→ Passage given
Stewarts Point is an unincorporated community in Sonoma County, California, United States and part of the "historic" Salt Point Township. Stewarts Point is located on the Pacific coast and California State Route 1,  west of Healdsburg. Stewarts Point was originally part of the German Rancho, and was purchased by William Bihler in 1852. The unincorporated area is named for the first residents, the Stewart family, who moved to the area in 1856. In the official history for the United States Post Office, the name was said to have been given by Lt. Col. S. Stewart in 1888, however newspaper archives refer to the area as Stewarts Point as early as 1867.

Stewarts Point and the adjacent Fisherman Bay have a long and important history to the indigenous Pomo people, Kashia Band of Pomo Indians of the Stewarts Point Rancheria who have lived in the area for millennia. The large sheltered cove fed by a small creek offered access to the area's bountiful marine and coastal resources. The topographic advantages of this location were equally recognized by Euro-American settlers who set out from San Francisco to take advantage of the coastal redwood forest. John and Andrew Fisk built the first landing at Stewarts Point in 1867. By 1877, three lumber chutes shipped out products from nearby mills.

The community was, and still is, an important part of California's timber industry, shipping ports, railroads, lumber mills, and tie camps operated out of the settlement.

Murder of Lina Davenport (L.D.) Helm 
In late 1860, two brothers L. Davenport and Turner Harmon Helm, laid claim on land in Stewarts Point by squatting on a claim that belonged to Michael T. McClellan. The Helm brothers were part of the outlaw Helm Clan and cousins to the infamous Boone Helm aka The Kentucky Cannibal. Boone was an outlaw that caused mayhem throughout the west and after a warrant for his arrest was issued he was sheltered in the mountains behind Stewart's Point by his cousins. L. Davenport and Turner along with their brothers James, Daunt (John), Weid (William Johnson), and Chat (Chatham E.) had arrived in California during the Gold Rush. The other brothers headed to Southern California, and Turner and L. Davenport arrived in Stewarts Point. After an argument with Sarah Stewart, Samuel's wife, Thomas Stewart, her son, killed Davenport. After a five-year trial, Thomas was sentenced to life in prison. The Stewart family eventually migrated North and settled first in Point Arena, and then Fort Bragg.  Turner Helm migrated to Southern California to join up with his brothers in the Borrego Springs area. Boone Helm migrated up through Oregon and into Montana where he was hung. L. Davenport Helm was the first person to be buried in the Stewart's Point Cemetery, at the base of the lone tree in the cemetery.

→ Collected data
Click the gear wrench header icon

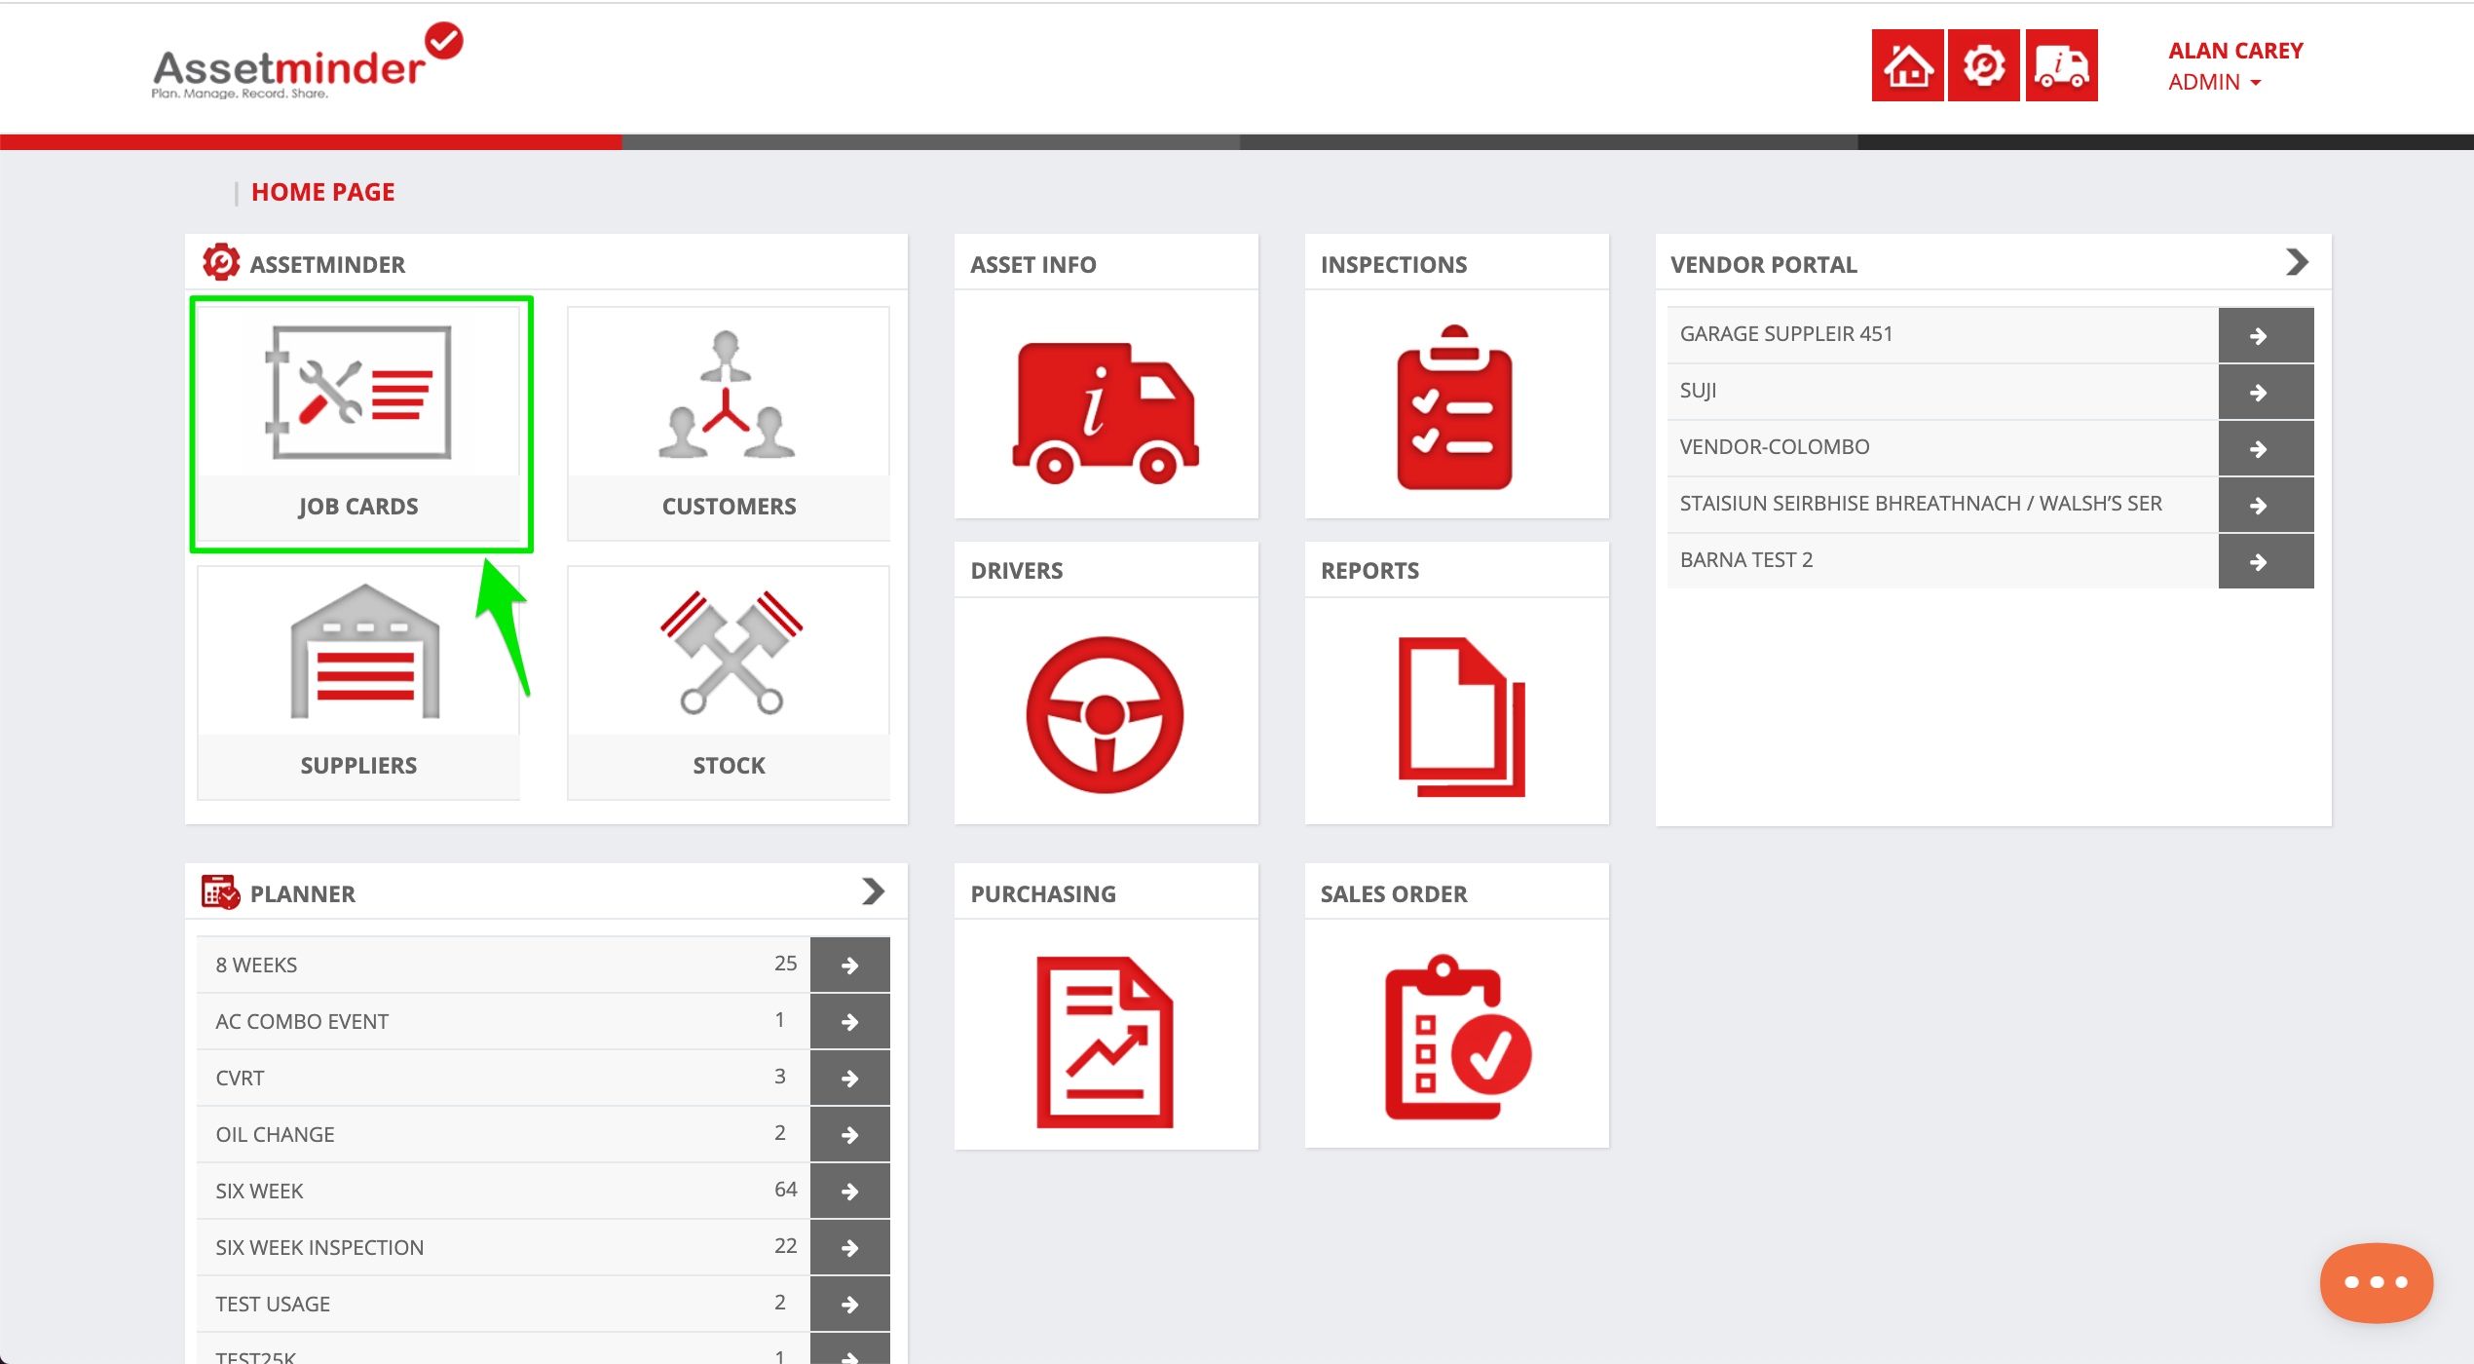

→ Goal
Continue the Stewarts Point text from where it stops.

→ In response
Stewarts Point Hotel
The Stewarts Point Hotel, adjacent to the present day Stewarts Point Store, was the second hotel built in the Salt Point Township.  John and Andrew Fisk, built the hotel between 1870 and 1872. This is the only hotel that was built on the Sonoma Coast in the 1800s that is still standing today. The hotel closed in 1925, and has remained a private residence for the Richardson family.

Stewarts Point School
The Stewarts Point School District, along with the Salt Point School District, were the original school districts in the township.  The schoolhouse south of the Stewarts Point store was built in the 1880s. There was another building behind the store that served as a schoolhouse prior to the one built in the 1880s.

Richardson Family 
The property was purchased in 1881 by timber baron and shipping Herbert Archer (H.A.) Richardson from the Fisk family. H.A. Richardson arrived in Stewarts Point with his wife Althea Ball, the first week of April, 1876.  Both Fisk and Richardson were natives of Lisbon, New Hampshire. H.A. Richardson amassed over 50,000 acres along the Sonoma Coast that included eight miles of shoreline and the town of Stewarts Point.  His descendants grew up working in the Stewarts Point Store.

In 2010, Save the Redwoods League purchased a portion of the ranch formerly owned by Archer Ralph Richardson, from John K. "Jack" Richardson, and Archer James Richardson for 11.25 million dollars.

In 2015, descendants of H.A. Richardson, the children of Julia Archea Richardson, sold the Anderson Ranch (700 acres), which bordered H.A. Richardson's property, but was owned and purchased from the Anderson's by Archer Herbert and Anna Marx Richardson, for $6 million to the Trust for Public Land, which transferred the property to the Kashia people.

In 2017, descendants of H.A. Richardson sold the McCappen Ranch, part of H.A. Richardson's 50,000 acre spread, to Save the Redwoods in exchange for the aforementioned parcel that was sold in 2010. The McCappen Ranch is the home to the McCappen Tree, a 1,640 year old Redwood that has a trunk diameter as wide as a two-lane street. It is older than the oldest tree in Muir Woods. The property will be opened as the Harold Richardson Redwood Reserve.  Harold was the grandson of H.A. Richardson, and the son of Fontaine Richardson and Lois Comstock.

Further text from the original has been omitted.